**Task set**
(1) Answer these questions using the TLS/SSL certificate guide:
(a) Which company is named as having suffered an outage caused by expiring certificates?
(b) Who posed as Google?
(c) What kind of encryption are key pairs used for?
(2) From the TLS/SSL certificate guide, reproduce the passage from "For many developers" up to and including "these hazardous waters.".
(3) Carry on writing the TLS/SSL certificate guide, starting right after its final line.

___ Document section ___

For many developers certificates are a black box: It is old tech with terrible documentation and the underlying encryption is complex and hard to understand. This practical guide to TLS/SSL certificates will help you navigate these hazardous waters.
In this guide you will learn:
- Reasons why a certificate may be invalid
- All about self signed certificates
- Certificate formats
- Components of a certificate
Why you should care about TLS/SSL certificates
Certificates play a central role in IT and cloud security. Failure to understand them and handle them correctly can result in serious damage to business:
- Certificates can expire causing outages – it happened to Microsoft
- Private keys could be exposed if handled incorrectly – Atlassian made that mistake
- Creating self-signed certificates that are unsafe
- Man-in-the-middle attack to retrieve passwords – not easily detectable
- Bad actors authenicating themselves with certificates – the NSA posed as Google
Certificate vs. public key vs. private key vs. CSR
When using TLS certificates you will be working with different parts that work together in different use cases:
Key pairs consist of private and public keys that belong together and are used for asymmetric encryption:
- Private key
- must be kept secret (not part of a certificate)

___ Material ___

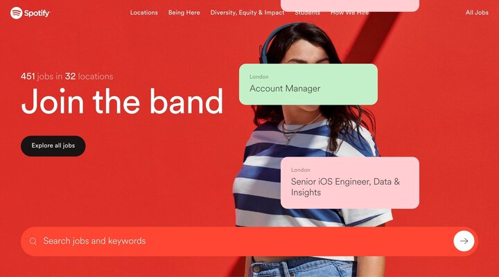Open the Locations menu item

144,12
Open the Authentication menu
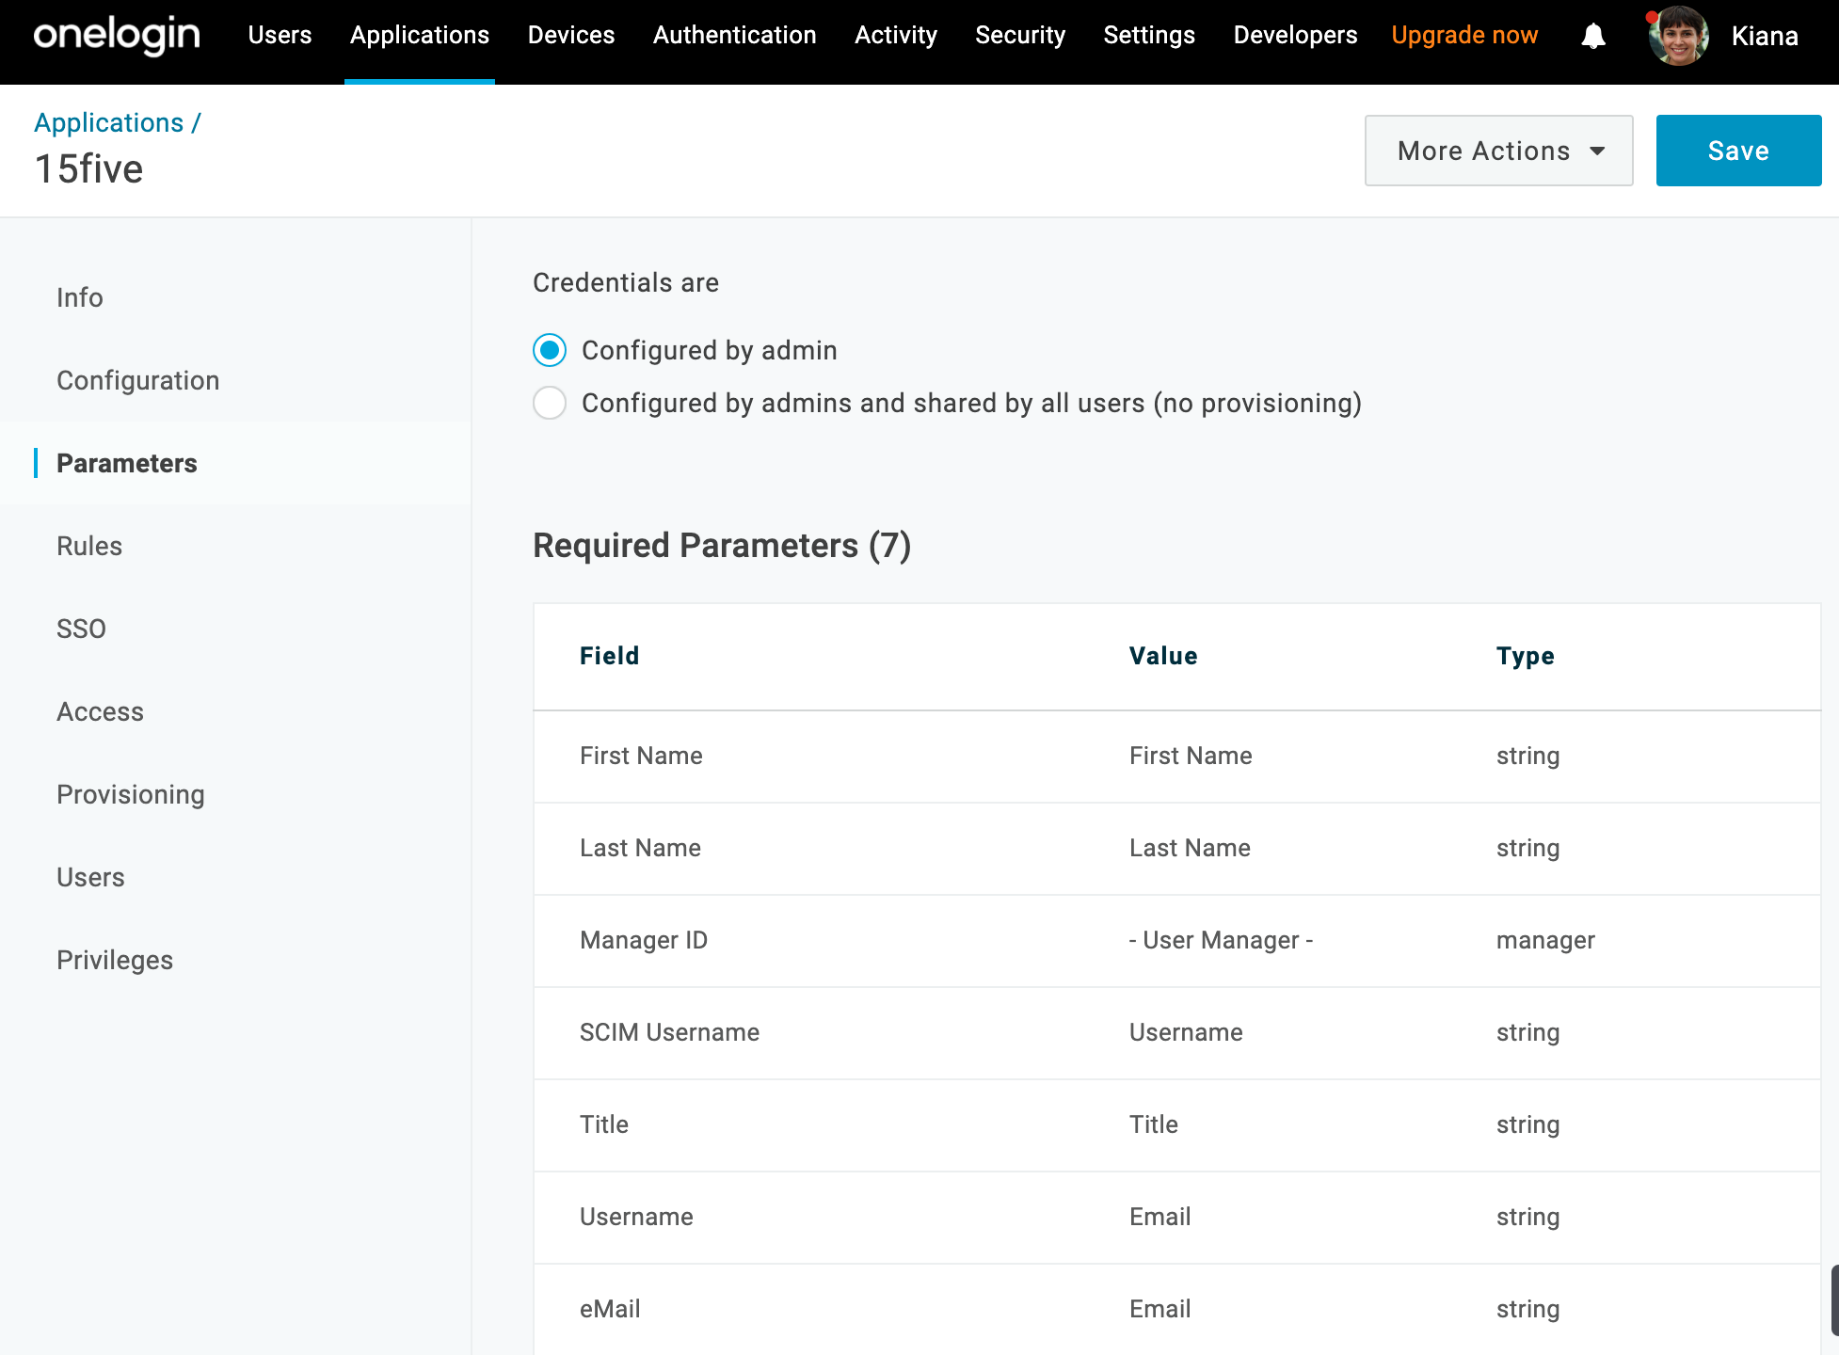This screenshot has height=1355, width=1839. coord(734,35)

___

**Per-task outputs**
(1)
(a) Microsoft
(b) The NSA
(c) Asymmetric encryption

(2)
For many developers certificates are a black box: It is old tech with terrible documentation and the underlying encryption is complex and hard to understand. This practical guide to TLS/SSL certificates will help you navigate these hazardous waters.

(3)
- decrypt messages encrypted with the respective public key
- sign messages
- Public key
- shared with others (included with a certificate)
- encrypt messages for the holder of the respective private key
- verify messages were signed by the respective private key
Certificate signing requests (CSR) are basically unsigned certificates. They contain all information required for creating a certificate including the public key (but not the private key). They’re presented to a certificate authority (e.g. a well-known certificate issuer) which can then validate that everything is in order (e.g. if someone requests a certificate for example.com the certificate issuer should ensure that the requestor actually controls that domain), and use its own private key to create a signed certificate from the information contained in the CSR.
Think CSR = certificate – issuer signature.
A certificate contains many pieces of information with the following being of most practical importance:
- Subject: Who is the owner of the certificate?
- Subject Public key: Used for communicating with the certificate owner.
- Issuer: Who signed this certificate?
Certificates are usually not secret since they contain no private information, however, they’re sometimes bundled together with their private keys, so care must be taken.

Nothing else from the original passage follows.